Texas Instruments said the warning came after one of its key clients cut plans for 3G phone production for March.
Analysts said the 3G customer, which TI did not name, was likely to be Nokia, its biggest client for mobile chips.
A Nokia spokeswoman declined to comment.
Citing weak wireless demand especially for third-generation high-end chips, TI cut its January-to-March quarter profit forecast and sales target ranges on Monday.
Brokerage Cazenove and Cheuvreux cut their recommendations on Nokia stock on the news.
Cazenove cut Nokia stock to "in-line" on the news, saying weaker demand for high-end 3G phones was likely to hurt the Finnish firm's average selling price and earnings per share.
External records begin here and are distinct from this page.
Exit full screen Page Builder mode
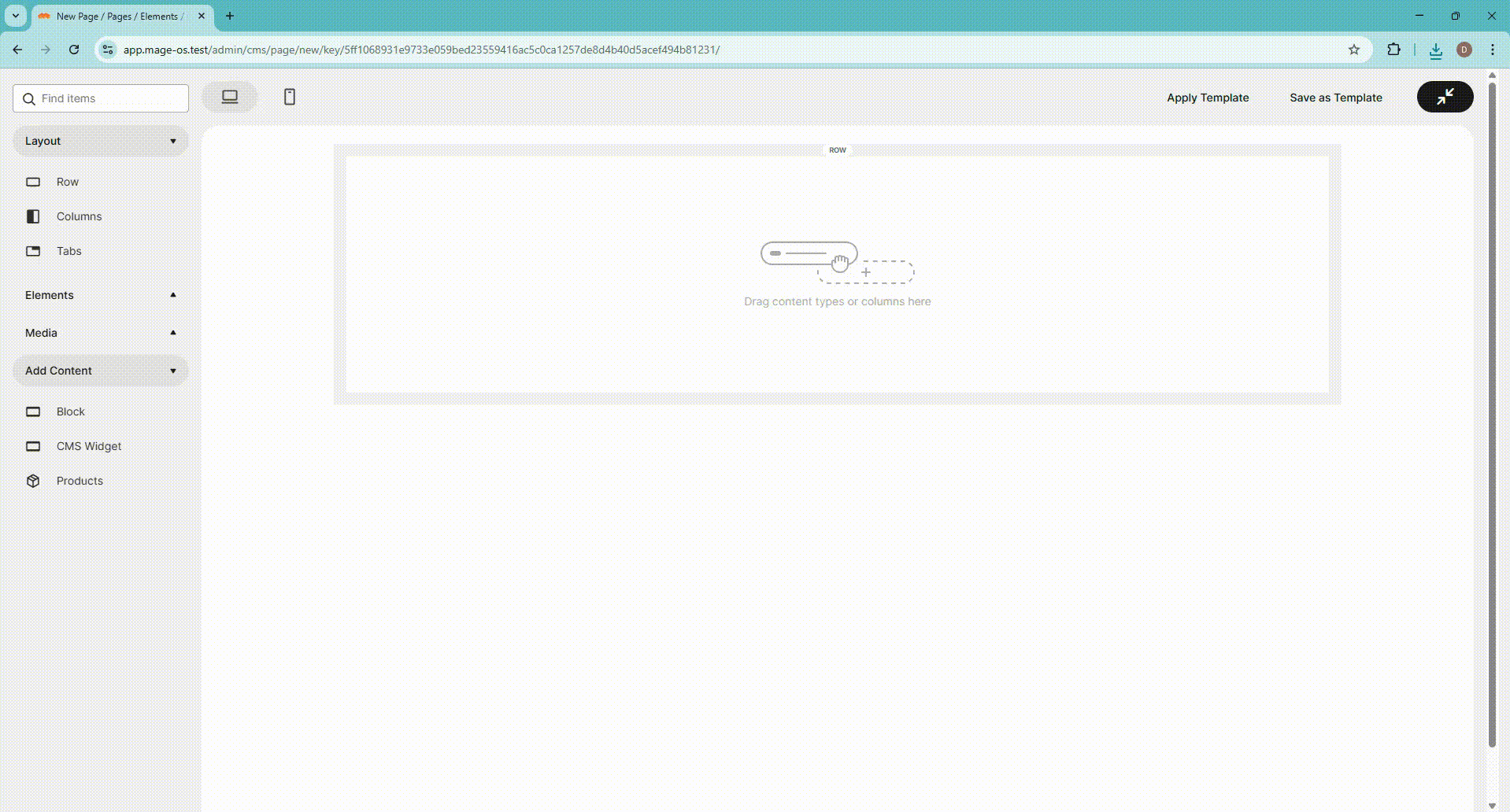(x=1445, y=97)
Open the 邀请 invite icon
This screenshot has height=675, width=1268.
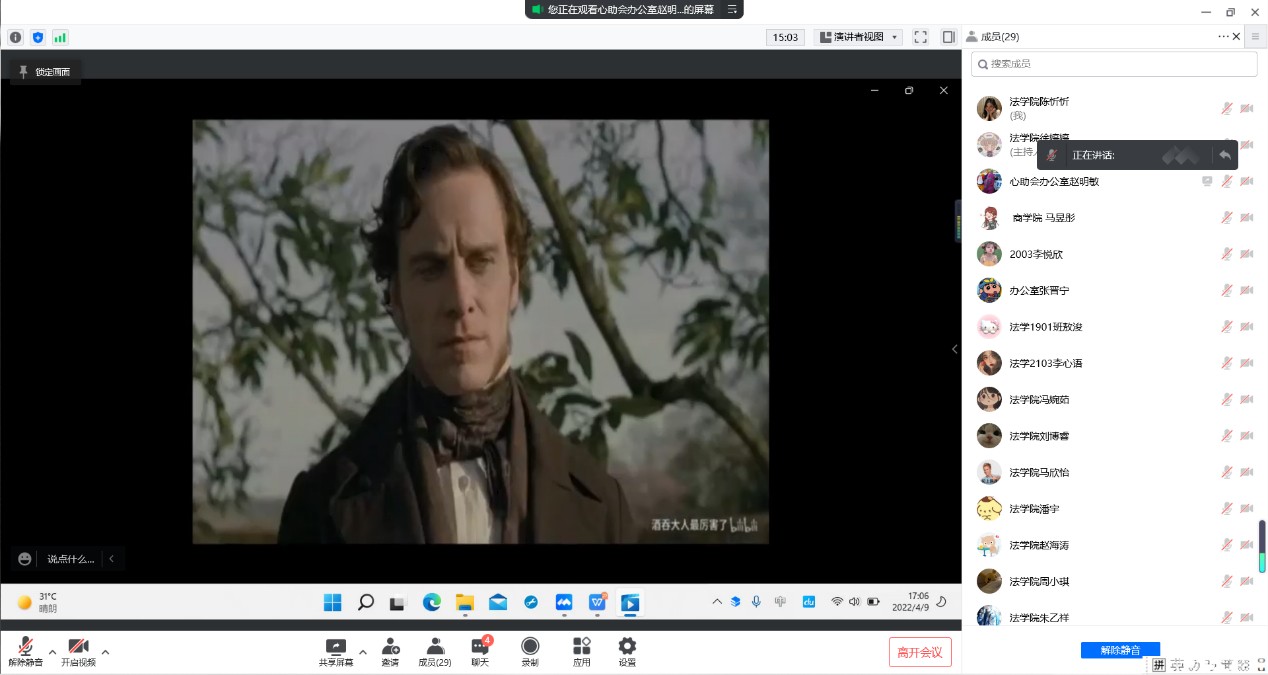click(390, 647)
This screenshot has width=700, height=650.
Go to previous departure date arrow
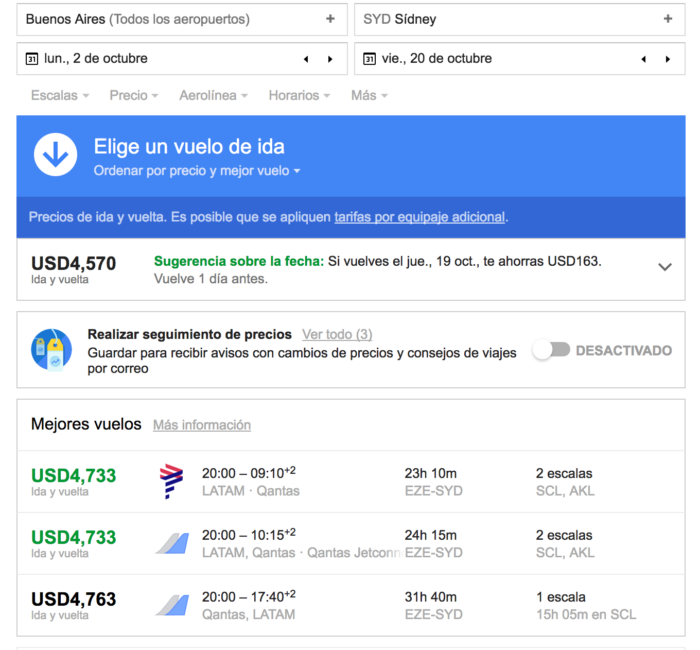(x=306, y=59)
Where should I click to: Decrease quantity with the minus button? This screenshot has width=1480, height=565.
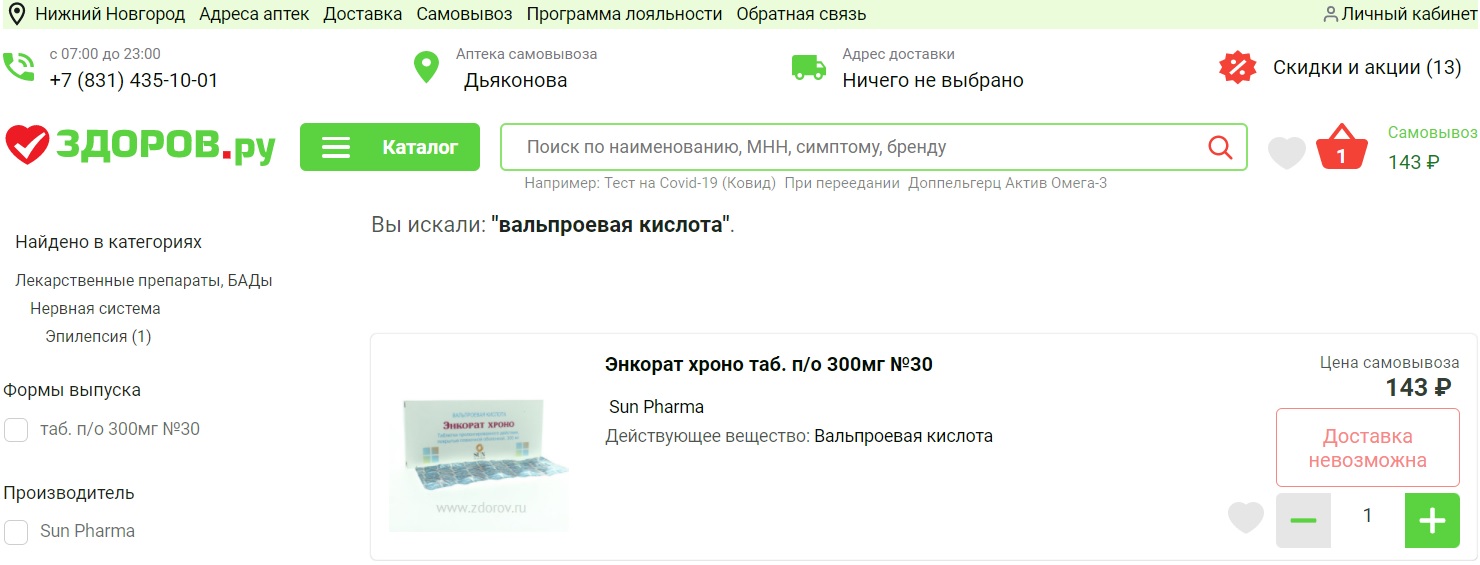(1303, 520)
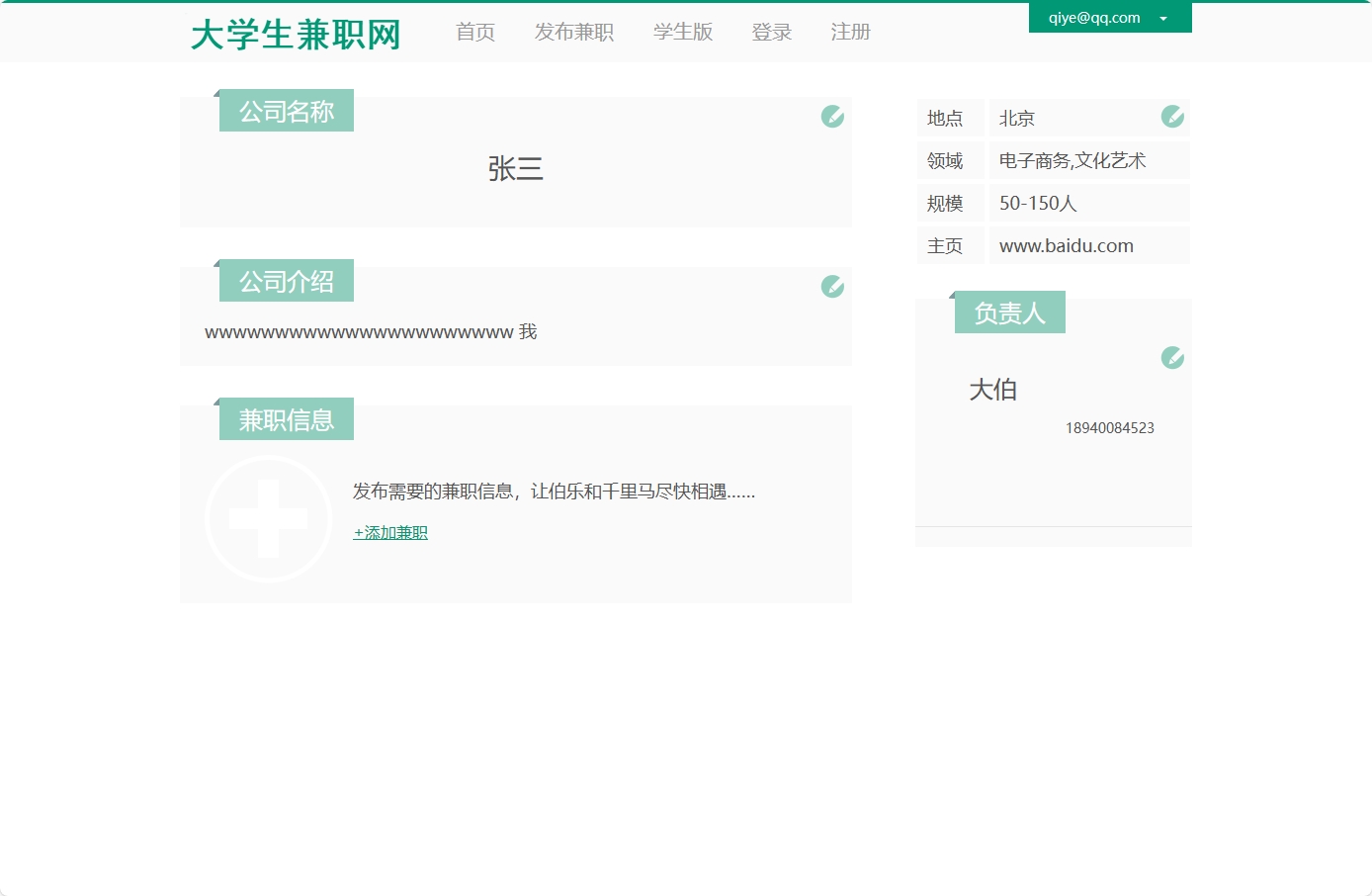
Task: Click the +添加兼职 link
Action: tap(388, 532)
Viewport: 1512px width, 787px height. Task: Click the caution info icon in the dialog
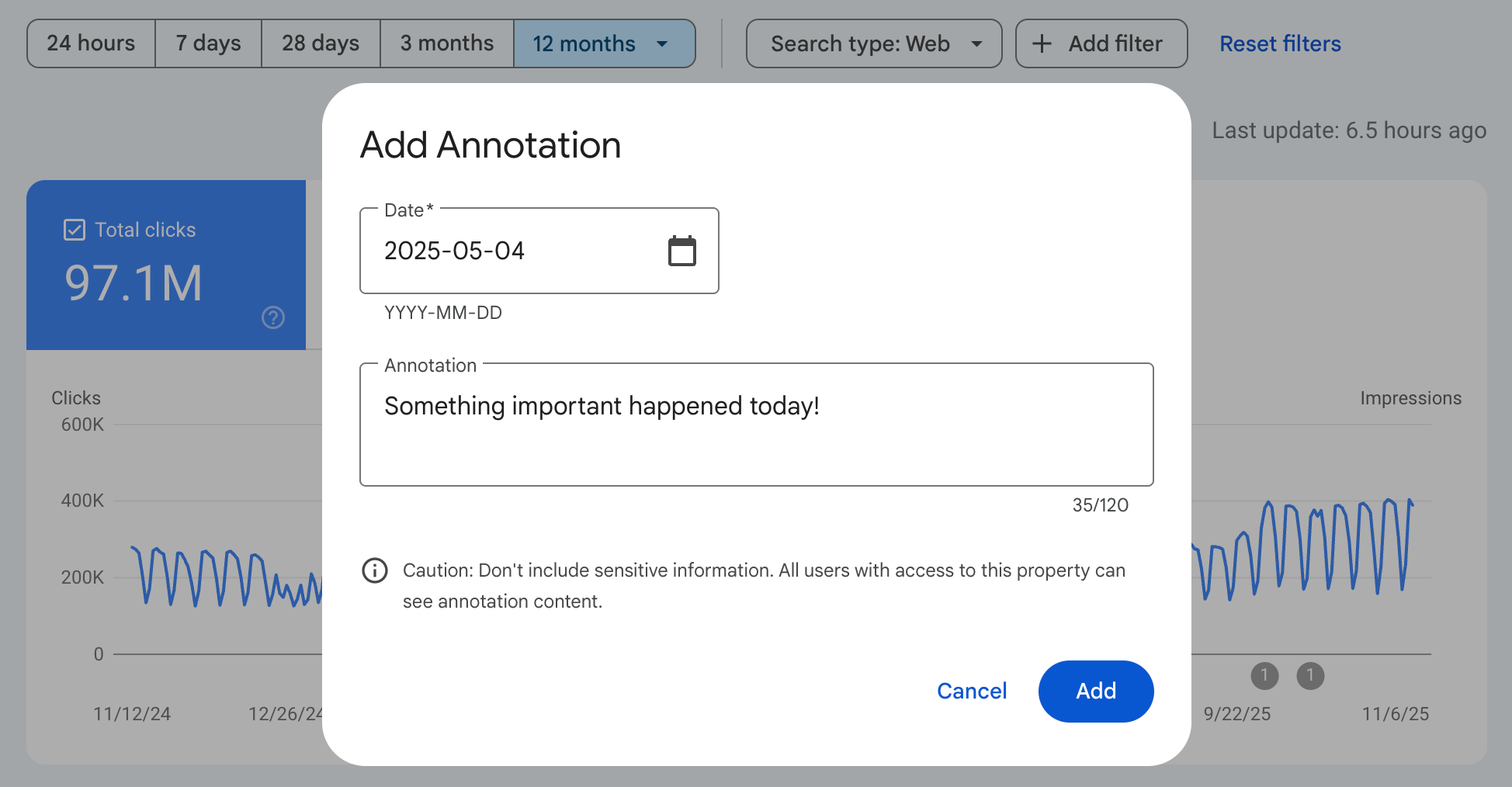[x=374, y=570]
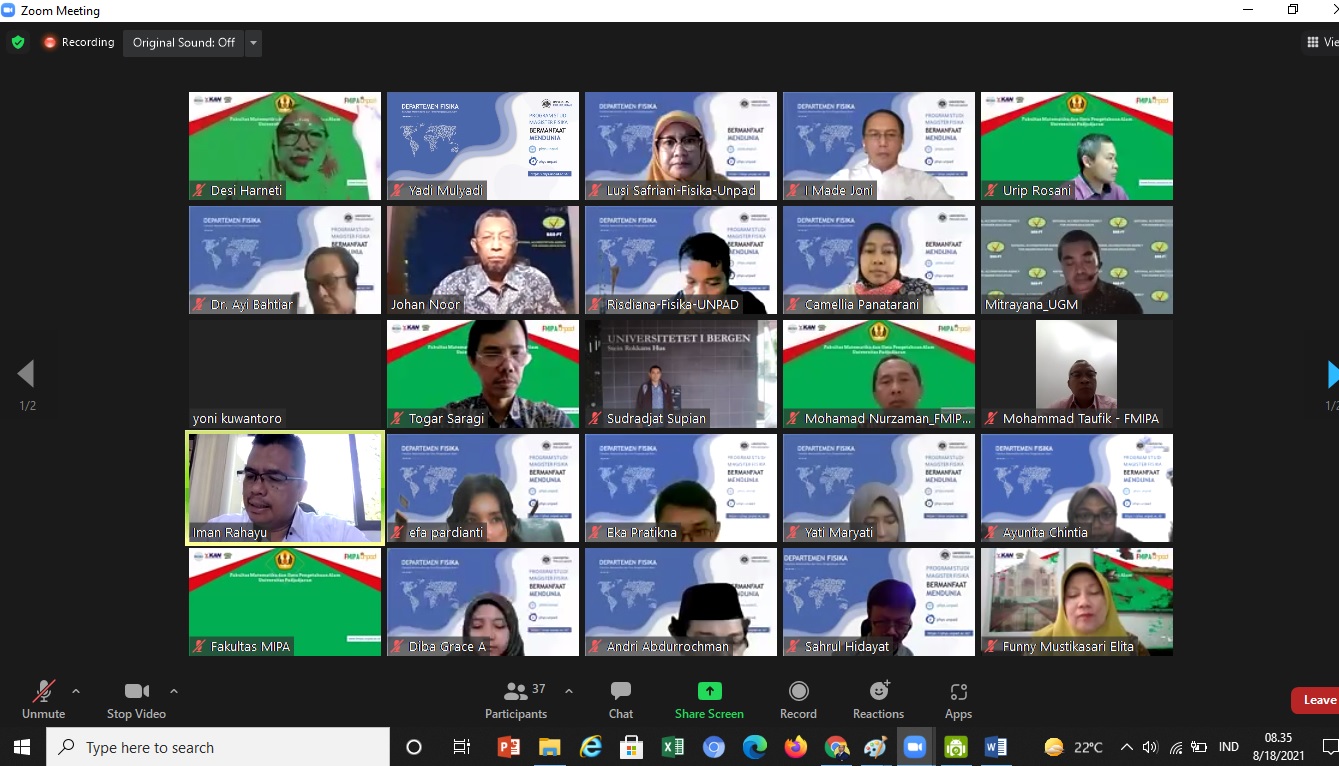Open the Apps panel
Viewport: 1339px width, 766px height.
point(958,700)
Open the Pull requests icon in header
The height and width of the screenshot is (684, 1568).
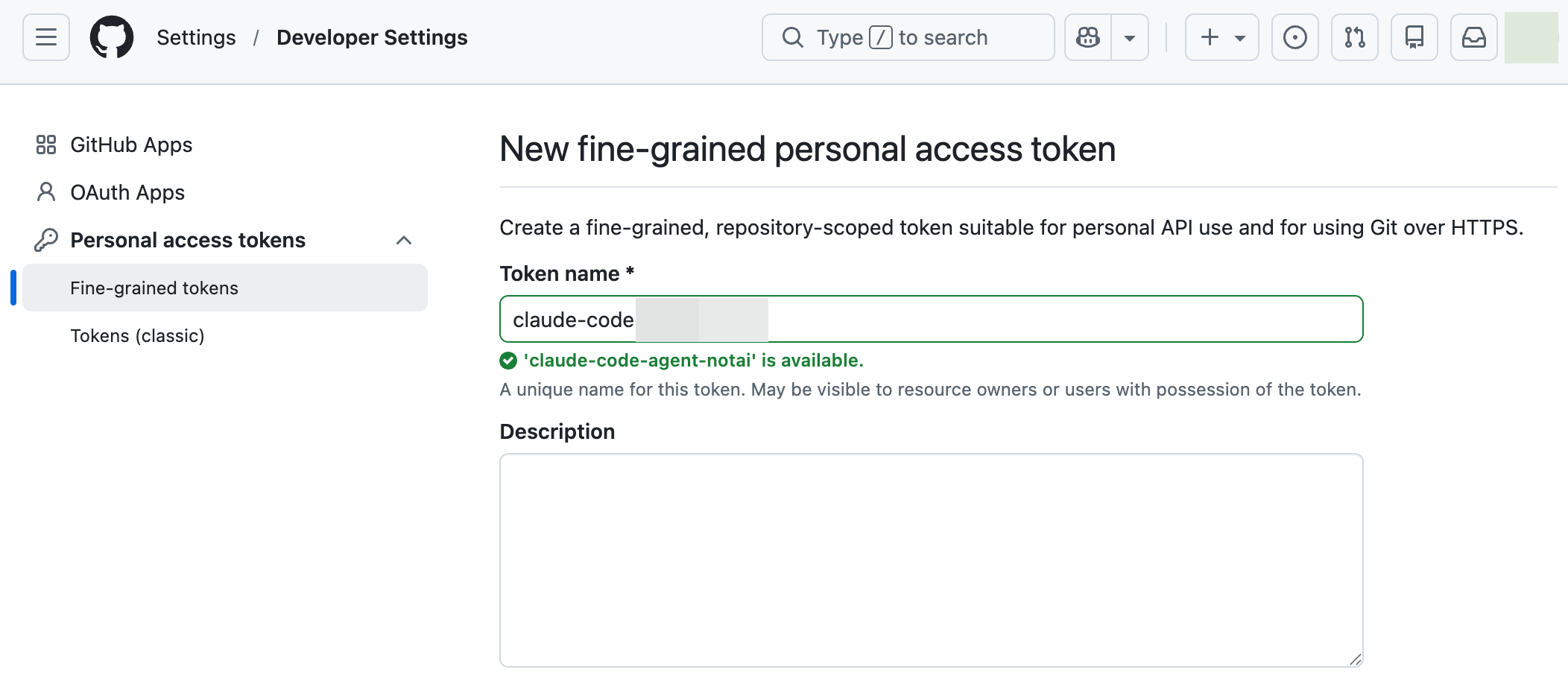coord(1355,37)
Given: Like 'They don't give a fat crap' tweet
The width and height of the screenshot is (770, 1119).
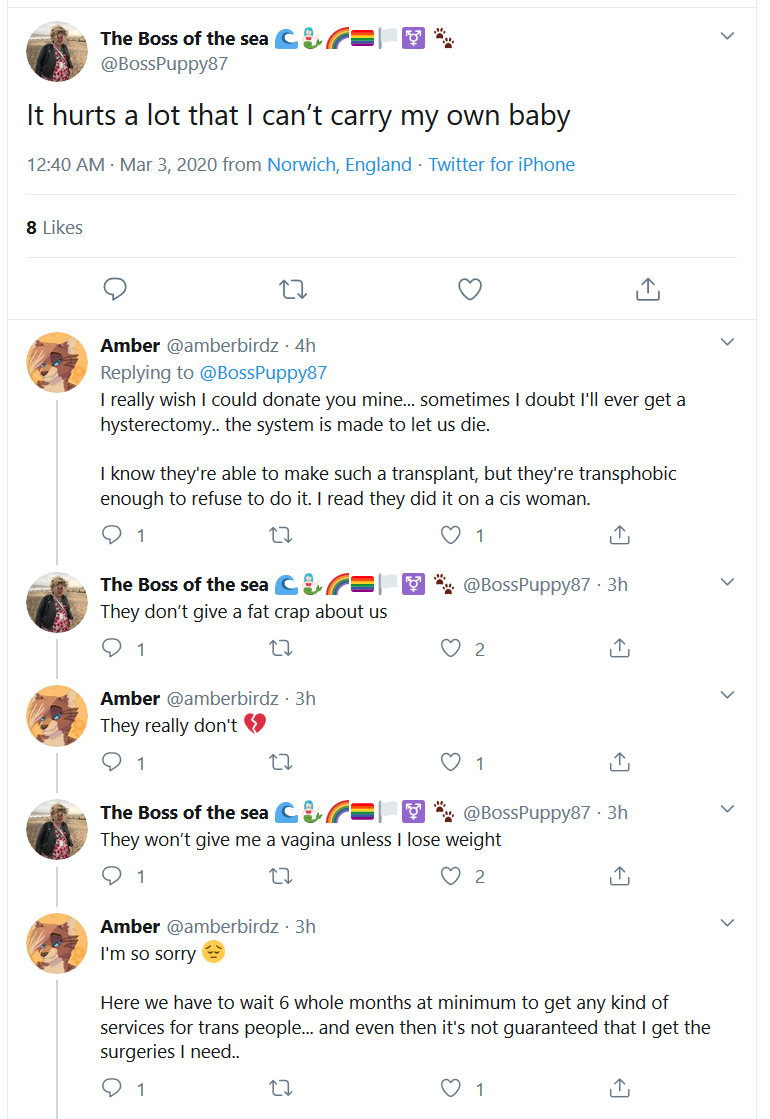Looking at the screenshot, I should point(450,648).
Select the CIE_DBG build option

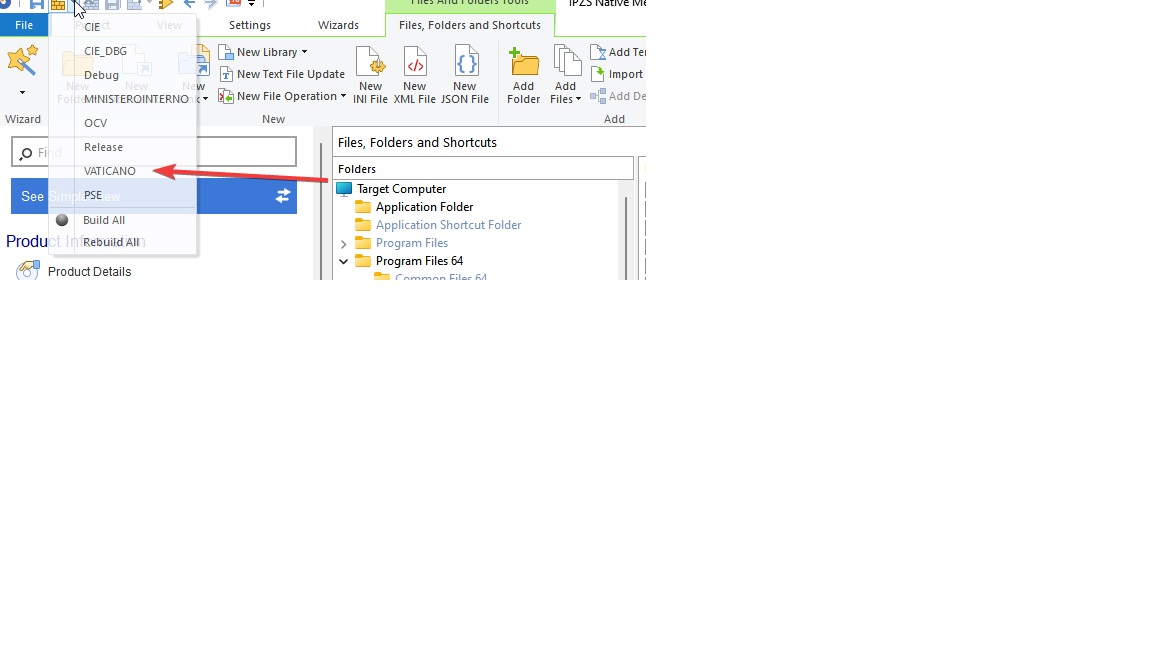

"We are usually careful about comments from Nokia's supply chain, but the scale of the downgrade at Texas Instruments and the precision of the comments make us conclude that demand for Nokia's 3G/high-end phones has decreased in the second half of the quarter," Cazenove analysts said in a note.
Other technology shares were hit by the news as well.
Shares in Ericsson fell 1.9 percent to 11.92 crowns.
"There is a fundamental reason to sell Ericsson on this as it may indicate less end user demand for 3G in Europe, but much more so to sell Nokia as they are the reason for the TI downgrade," said analyst Per Lindtorp at ABN AMRO.
Shares in Texas's rival chip makers Infineon were trading 1.3 percent lower in Frankfurt, while STMicroelectronics stock fell 1.4 percent.
"In our view, STM stands to be the most impacted in Europe as it has focused on 3G ... with little exposure to the low end," Credit Suisse analysts said in a note to clients.